CONFIG_PERF_EVENTS=y
CONFIG_PROFILING=y
CONFIG_TRACEPOINTS=y
CONFIG_KPROBES=y
CONFIG_OPTPROBES=y
CONFIG_KPROBES_ON_FTRACE=y
CONFIG_UPROBES=y
CONFIG_HAVE_KPROBES=y
CONFIG_HAVE_KRETPROBES=y
CONFIG_HAVE_OPTPROBES=y
CONFIG_HAVE_KPROBES_ON_FTRACE=y
CONFIG_DEBUG_INFO=y
CONFIG_DEBUG_INFO_DWARF4=y
CONFIG_FRAME_POINTER=y
CONFIG_FTRACE=y
CONFIG_KPROBE_EVENTS=y
CONFIG_UPROBE_EVENTS=y
CONFIG_PROBE_EVENTS=y

Further, perf list on the command line lists hardware/software events and many more

$ perf list
  branch-instructions OR branches                    [Hardware event]
  branch-misses                                      [Hardware event]
  cache-misses                                       [Hardware event]
  cache-references                                   [Hardware event]
  cpu-cycles OR cycles                               [Hardware event]
  instructions                                       [Hardware event]
  alignment-faults                                   [Software event]
  bpf-output                                         [Software event]
  context-switches OR cs                             [Software event]
  cpu-clock                                          [Software event]
  cpu-migrations OR migrations                       [Software event]
  dummy                                              [Software event]
  emulation-faults                                   [Software event]
  major-faults                                       [Software event]
  minor-faults                                       [Software event]
  page-faults OR faults                              [Software event]
  task-clock                                         [Software event]
  duration_time                                      [Tool event]
  L1-dcache-load-misses                              [Hardware cache event]
  L1-dcache-loads                                    [Hardware cache event]
  L1-dcache-prefetch-misses                          [Hardware cache event]
  L1-dcache-prefetches                               [Hardware cache event]
  L1-dcache-store-misses                             [Hardware cache event]
  L1-dcache-stores                                   [Hardware cache event]
  L1-icache-load-misses                              [Hardware cache event]
  L1-icache-loads                                    [Hardware cache event]
  L1-icache-prefetch-misses                          [Hardware cache event]
  L1-icache-prefetches                               [Hardware cache event]
  branch-load-misses                                 [Hardware cache event]
  branch-loads                                       [Hardware cache event]
  dTLB-load-misses                                   [Hardware cache event]
  dTLB-store-misses                                  [Hardware cache event]
  iTLB-load-misses                                   [Hardware cache event]

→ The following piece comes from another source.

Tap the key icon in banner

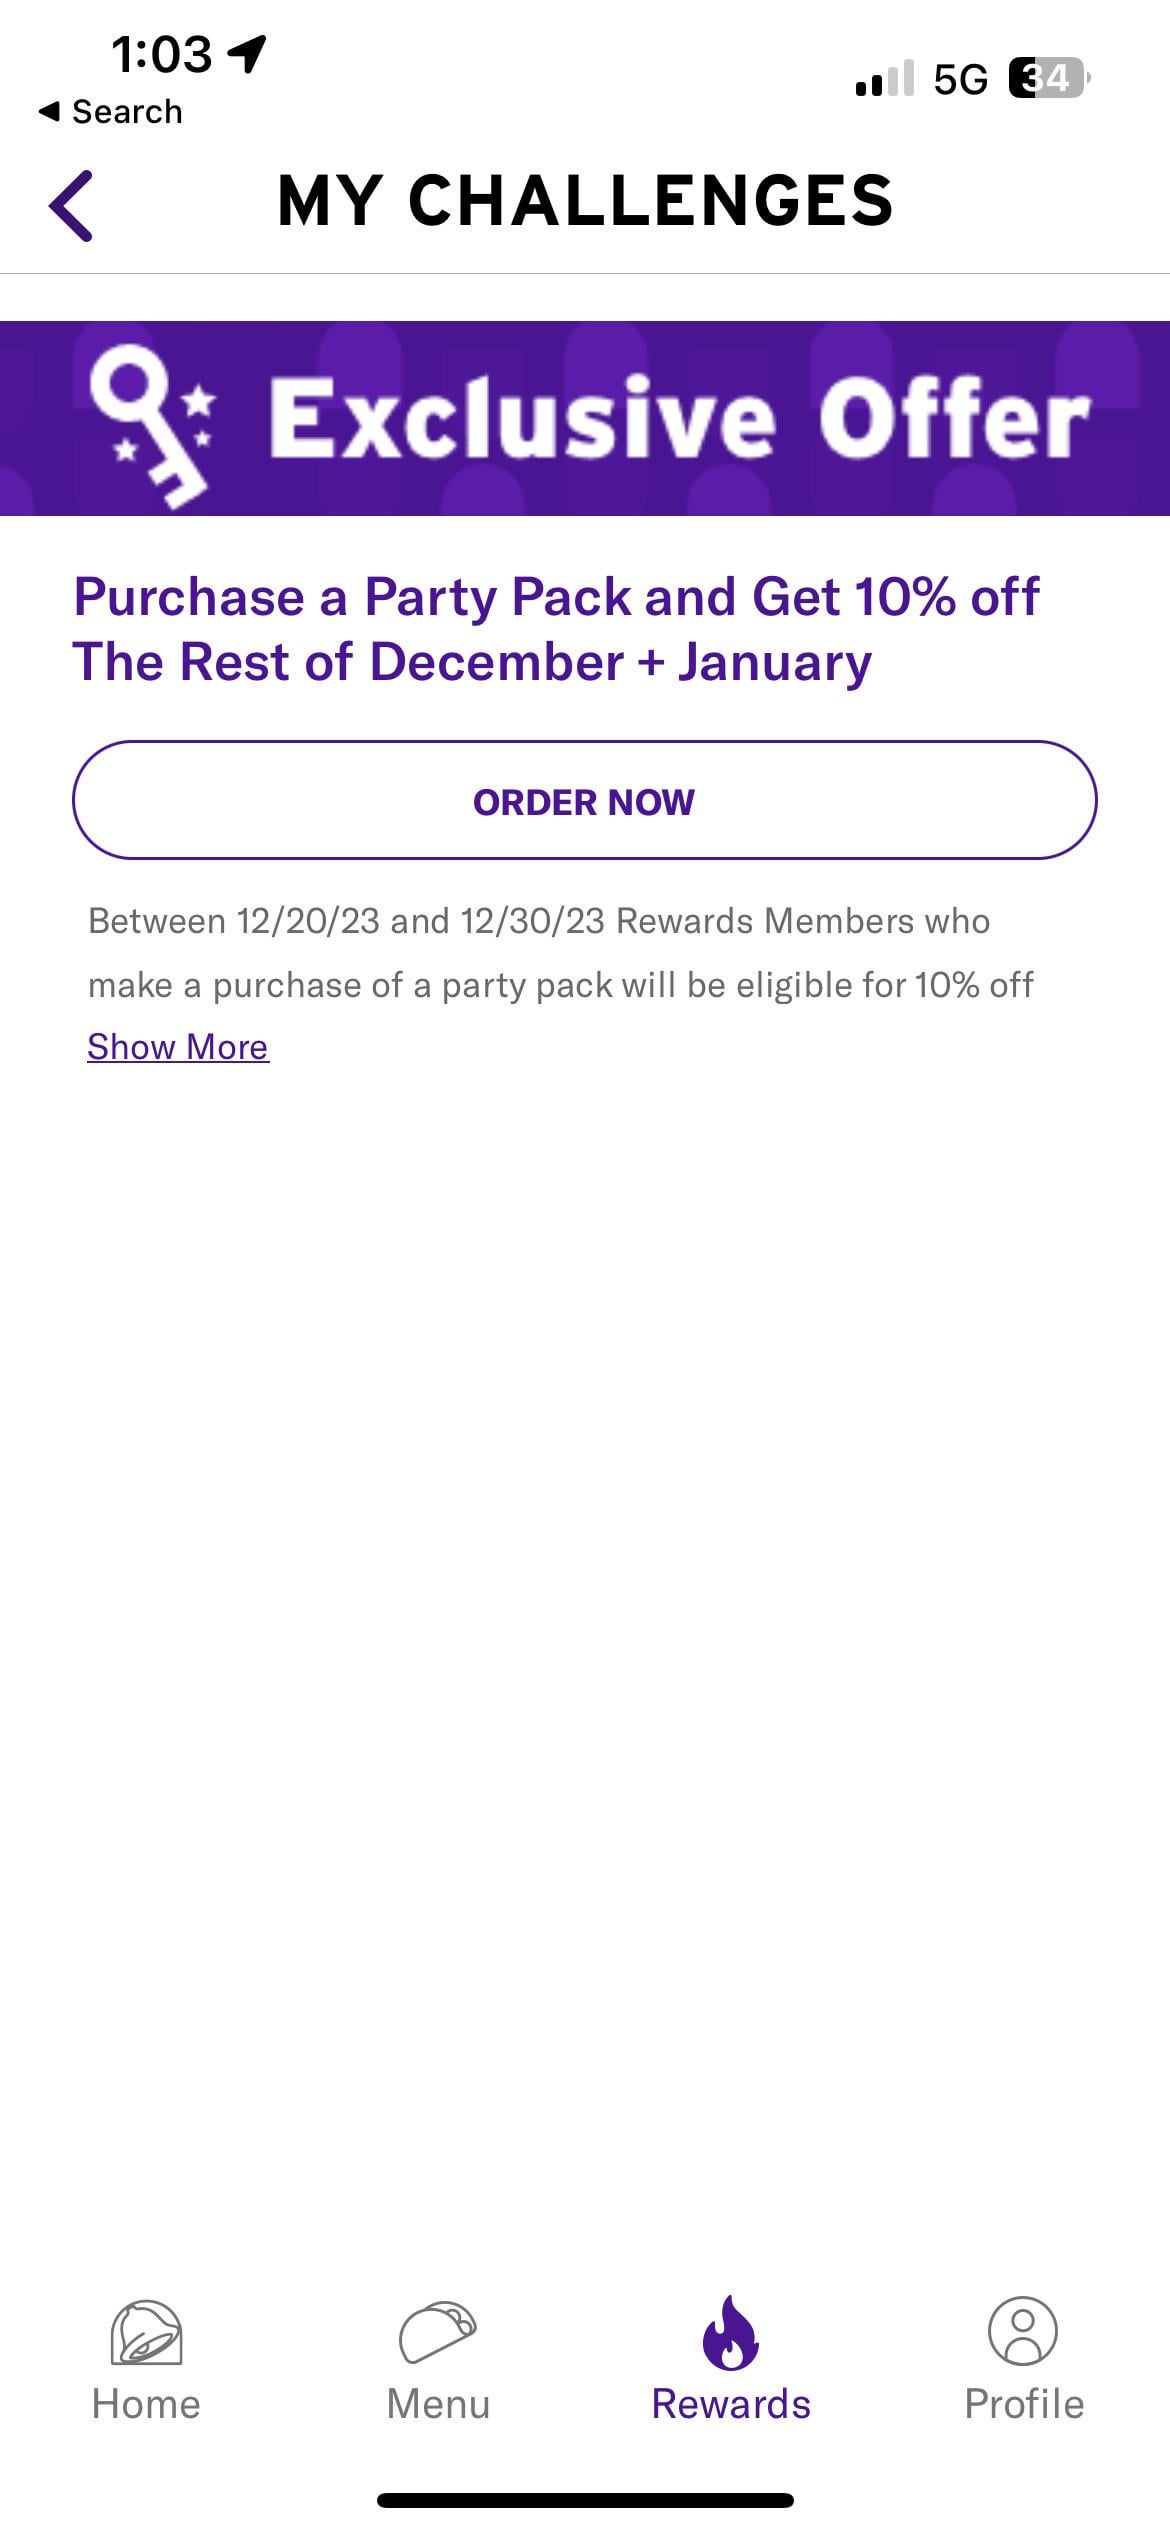click(152, 424)
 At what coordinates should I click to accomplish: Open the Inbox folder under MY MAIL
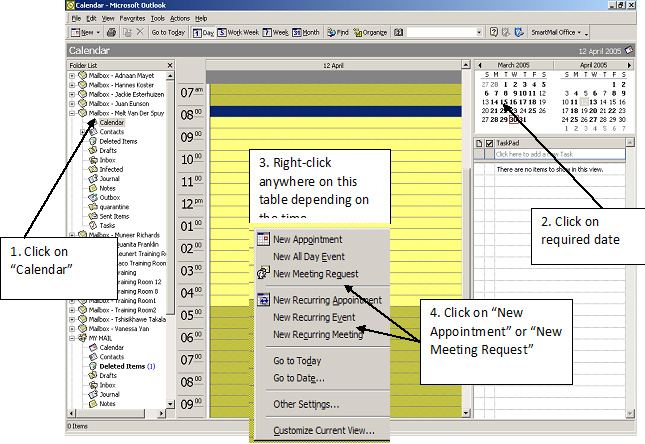pos(107,385)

Kindly suggest how to fix this issue. Am I doing anything wrong?

RVR
  • 13
  • 3

1 Answers1

0

Works for me, 444,022 cycles:u for perf stat -e cycles:u ls. perf version 5.13.g62fb9874f5da, on Linux 5.12.15-arch1-1, on bare metal (x86-64 Skylake), with perf_event_paranoid=0.
(With modern perf you can also use perf stat --all-user to imply :u for all events.)

I'm guessing your ARM CPU's hardware perf counters don't support being programmed with a mask for privilege-level, so perf reports that there is no hardware counter capable of counting only user-space instructions.

AFAIK, there aren't hooks at every interrupt entry point to enable / disable HW counters; counting only kernel, only user, or both, is purely a hardware feature.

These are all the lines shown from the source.